(Hopefully) good sports essays and observations for good sports by a guy who tries (and can sometimes fail) to be a good sport.


Not much to tell.

Add to Technorati Favorites

Thursday, November 10, 2005

Dick Vermeil's Last-Second Play Call

I loved Dick Vermeil's call on the last play in regulation at home against the Raiders on Sunday. Down 23-20 with one second to go, the Chiefs' mentor called a handoff to Larry Johnson, who leaped over the line and into the end zone for the game-winning score (they kicked the extra point because, unlike in overtime, NFL rules require that the PAT be attempted). Great, gutsy call.

I had two thoughts about the call. The first involved the odds of being right, and The Sports Economist has a good post on the topic here. There's game theory involved, of course, and I for one wondered how many coaches would have taken the plunge and how many would have settled for the field goal and taken their chances on overtime. My guess is more would have done the latter than the former, but read the whole post and determine how you would come out. I recall a quote from a famous coach about going for a first down on a fourth and one early in the game when the ball was at midfield. The quote was something like, "If we can't get that yard, we have serious problems." In other words, the odds were that his team was more likely to make it than not.

Vermeil had to have believed that if his offensive line couldn't make their blocks in this type of pressure, well, what were the odds that they'd make the playoffs or do well in them anyway. Now, the Chiefs can use this result to fortify their courage, that when faced with the abyss, they know how to conquer it. That play call could play huge dividends for Kansas City in the last half of the NFL season.

Here's the other thought -- did the age of the coach matter in making the call? Vermeil has been to a few Super Bowls, won one of them, and he's a grandfather and about 70 years old or so (we should all look as good as he does at that age). He doesn't have much left to prove, and, if they fire him, he's had a great career, could make the Hall of Fame, and he really wouldn't have damaged his career (not that one play call would cause him to get fired, at least not this one). But would a younger coach, one on the way up in his career, made the same call?

I am not so sure. On the one hand, if the team scored a touchdown, he would be heralded as a brave coach, an excellent leader, and someone who is decisive about his team's abilities -- with a great future. On the other hand, if the team failed to score, he could be excoriated as a dopey lummox who flaunted the odds and should have taken the sure thing. We've heard these comments time and time again, and I'm reminded a quote that a friend of my father's, an Air Force veteran, once said: "There are old pilots, and there are bold pilots, but there is no such thing as an old, bold pilot."

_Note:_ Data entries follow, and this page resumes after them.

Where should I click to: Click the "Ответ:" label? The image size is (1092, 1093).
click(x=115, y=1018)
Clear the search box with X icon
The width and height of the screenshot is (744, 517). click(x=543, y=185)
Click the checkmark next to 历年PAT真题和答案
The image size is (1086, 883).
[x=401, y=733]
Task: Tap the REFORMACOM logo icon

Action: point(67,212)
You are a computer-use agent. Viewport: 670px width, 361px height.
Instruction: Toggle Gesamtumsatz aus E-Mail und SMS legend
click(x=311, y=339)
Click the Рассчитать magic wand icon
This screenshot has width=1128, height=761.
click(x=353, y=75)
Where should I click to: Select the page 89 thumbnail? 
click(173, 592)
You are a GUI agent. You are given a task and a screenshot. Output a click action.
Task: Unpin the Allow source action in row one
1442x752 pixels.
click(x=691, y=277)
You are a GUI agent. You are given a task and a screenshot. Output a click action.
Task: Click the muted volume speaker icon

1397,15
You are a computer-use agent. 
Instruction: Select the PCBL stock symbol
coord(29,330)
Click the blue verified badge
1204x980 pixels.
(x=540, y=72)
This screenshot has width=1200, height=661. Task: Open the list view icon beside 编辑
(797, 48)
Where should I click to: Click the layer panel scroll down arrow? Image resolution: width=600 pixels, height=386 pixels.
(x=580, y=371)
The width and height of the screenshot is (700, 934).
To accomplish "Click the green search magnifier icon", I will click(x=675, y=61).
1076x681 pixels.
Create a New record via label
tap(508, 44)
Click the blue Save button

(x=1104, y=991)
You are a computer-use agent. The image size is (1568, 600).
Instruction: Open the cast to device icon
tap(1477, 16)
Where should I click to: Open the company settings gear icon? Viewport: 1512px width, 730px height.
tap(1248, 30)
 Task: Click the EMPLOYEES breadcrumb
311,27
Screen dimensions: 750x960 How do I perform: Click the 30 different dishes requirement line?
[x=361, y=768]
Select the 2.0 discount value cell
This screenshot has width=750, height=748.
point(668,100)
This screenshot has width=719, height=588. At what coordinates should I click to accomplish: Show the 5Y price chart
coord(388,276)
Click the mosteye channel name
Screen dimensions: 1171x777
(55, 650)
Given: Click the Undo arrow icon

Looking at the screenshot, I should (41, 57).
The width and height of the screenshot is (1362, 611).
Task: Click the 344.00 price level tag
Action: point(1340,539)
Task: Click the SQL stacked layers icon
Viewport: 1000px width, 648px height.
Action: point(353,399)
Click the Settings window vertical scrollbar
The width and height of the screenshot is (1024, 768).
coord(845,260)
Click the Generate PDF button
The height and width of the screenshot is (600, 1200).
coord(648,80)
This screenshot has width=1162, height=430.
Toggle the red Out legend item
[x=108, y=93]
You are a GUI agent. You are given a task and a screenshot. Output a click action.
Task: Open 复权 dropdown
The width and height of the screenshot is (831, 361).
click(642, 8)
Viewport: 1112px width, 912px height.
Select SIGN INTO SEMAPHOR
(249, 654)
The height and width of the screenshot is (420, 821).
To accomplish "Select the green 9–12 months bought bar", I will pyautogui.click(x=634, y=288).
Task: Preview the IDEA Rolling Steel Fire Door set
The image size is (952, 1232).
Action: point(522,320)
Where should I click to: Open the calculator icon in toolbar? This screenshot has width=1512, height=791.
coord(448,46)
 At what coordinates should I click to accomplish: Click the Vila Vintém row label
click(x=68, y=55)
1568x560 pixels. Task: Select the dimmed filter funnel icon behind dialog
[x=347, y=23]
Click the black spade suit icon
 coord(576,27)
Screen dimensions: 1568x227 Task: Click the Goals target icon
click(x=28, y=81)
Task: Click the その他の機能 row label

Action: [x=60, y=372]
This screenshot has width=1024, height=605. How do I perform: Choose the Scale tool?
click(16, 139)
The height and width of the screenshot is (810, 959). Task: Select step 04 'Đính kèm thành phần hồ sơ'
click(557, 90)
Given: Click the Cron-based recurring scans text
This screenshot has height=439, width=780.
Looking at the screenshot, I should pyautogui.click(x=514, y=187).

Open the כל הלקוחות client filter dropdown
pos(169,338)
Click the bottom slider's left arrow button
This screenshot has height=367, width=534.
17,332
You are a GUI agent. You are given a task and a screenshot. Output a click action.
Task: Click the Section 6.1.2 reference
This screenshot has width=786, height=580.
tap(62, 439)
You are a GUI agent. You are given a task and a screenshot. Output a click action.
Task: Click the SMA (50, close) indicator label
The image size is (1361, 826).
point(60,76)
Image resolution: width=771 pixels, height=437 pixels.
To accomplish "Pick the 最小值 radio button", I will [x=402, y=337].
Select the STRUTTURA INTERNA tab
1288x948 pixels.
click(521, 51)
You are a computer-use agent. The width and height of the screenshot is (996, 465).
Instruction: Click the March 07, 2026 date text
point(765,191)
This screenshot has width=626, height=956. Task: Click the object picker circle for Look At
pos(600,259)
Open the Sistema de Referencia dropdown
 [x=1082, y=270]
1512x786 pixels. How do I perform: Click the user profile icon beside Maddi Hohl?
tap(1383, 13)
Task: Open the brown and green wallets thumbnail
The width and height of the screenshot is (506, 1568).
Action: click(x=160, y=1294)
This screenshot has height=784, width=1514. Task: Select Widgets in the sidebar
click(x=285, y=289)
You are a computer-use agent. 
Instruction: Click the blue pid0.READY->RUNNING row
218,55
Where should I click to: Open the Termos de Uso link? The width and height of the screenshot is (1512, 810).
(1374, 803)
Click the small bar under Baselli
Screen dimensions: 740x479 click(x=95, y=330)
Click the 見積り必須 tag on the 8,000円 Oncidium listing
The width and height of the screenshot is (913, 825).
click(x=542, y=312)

Which means, perhaps, that Vermeil's decision was a very sound one. Or it means that we're not defining boldness the way we used to. My view is that a coach less secure in his job and less sure of his own decisionmaking probably would have kicked the field goal. That's not necessarily the coach who will get your team to the playoffs, though. In contrast, a coach of Vermeil's stature had absolutely nothing to lose. A coaching statesman, if his team scores a touchdown, people marvel at his courage. If his team failed, they would have said, "you have to give Vermeil credit for having guts."

I'm glad that the Chiefs went for it and applaud teams who have enough confidence in short-yardage situations to end their games once and for all. There's no guarantee that if you kick the field goal, get the tie and go into overtime that you'll win the toss or convert on your first possession. The Chiefs had their destiny in that game right before them, ripe for the taking, and they went out and seized the day.

That's what winning teams do.

Old coach or young coach.

And the odds seem to be pretty good, to boot.

Err, to touchdown.


Blogger Ralph Hickok said...

In one of the most famous NFL games ever, the "Ice Bowl" between the Packers and Cowboys in 1967, Vince Lombardi made a similar decision to go for the winning touchdown instead of the tying field goal. That, of course, was the NFL championship game, and the Packers scored the TD to win the title. Both Lombardi and Bart Starr said afterward that, during the Packers' timeout (their last), they gave no thought at all to trying the field goal. All they discussed was what play to call. There was little, if any, second-guessing in the media about the decision, so far as I recall.